En el artículo de hoy os queremos hablar sobre los percebes, ese tesoro que nos ofrecen las escarpadas y batidas costas gallegas. Nos queremos centrar no en hablar de sus propiedades nutritivas o en su deliciosos y único sabor, sino más bien en la dificultad que supone su recogida. Para ello, debemos mencionar a los percebeiros, los encargados de su recolecta. Se trata de una profesión de mucho riesgo debido a que los percebes se recogen en las costas rocosas muy batidas. Este es el motivo de su elevado precio en los mercados, unido también a su escasez. Sin embargo, en nuestra lonja siempre encontrarás percebes que puedas comprar para añadir a tus platos o también puedes encargarlos ya cocinados. Evidentemente, disfrutar de ellos en nuestro restaurante siempre es la mejor opción.

Percebeiro

Esta profesión es muy peligrosa ya que este crustáceo cirrípedo se encuentra en las costas rocosas donde el mar está muy batido por el fuerte oleaje. Esto es debido a que tiene una baja capacidad para el transporte de oxígeno por lo que precisa para vivir aguas muy oxigenadas, por lo que las aguas batidas le proporcionan el hábitat perfecto.

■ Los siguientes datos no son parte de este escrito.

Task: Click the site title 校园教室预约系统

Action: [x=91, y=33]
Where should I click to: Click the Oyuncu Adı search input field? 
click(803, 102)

Para extraer el percebe, los percebeiros emplean una raspa o raqueta y deben tener un especial cuidado en no quebrar la parte musculosa del percebe, ya que de esta manera el percebe mantiene sus propiedades de frescura durante más tiempo, así como todo su valor gastronómico.

Furtivismo

El percebe solo se puede extraer en las zonas con un plan de explotación según la Consellería de Pesca. Sin embargo, a día de hoy existe un gran problema con el furtivismo, fruto, en muchos casos, del elevado paro existente y la falta de oportunidades en las villas marineras.

Una de las pocas cosas que se puede hacer al respecto es contratar servicios de seguridad privada para que vigilen las zonas con plan de explotación y, evitar así, la extracción furtiva de dichas zonas.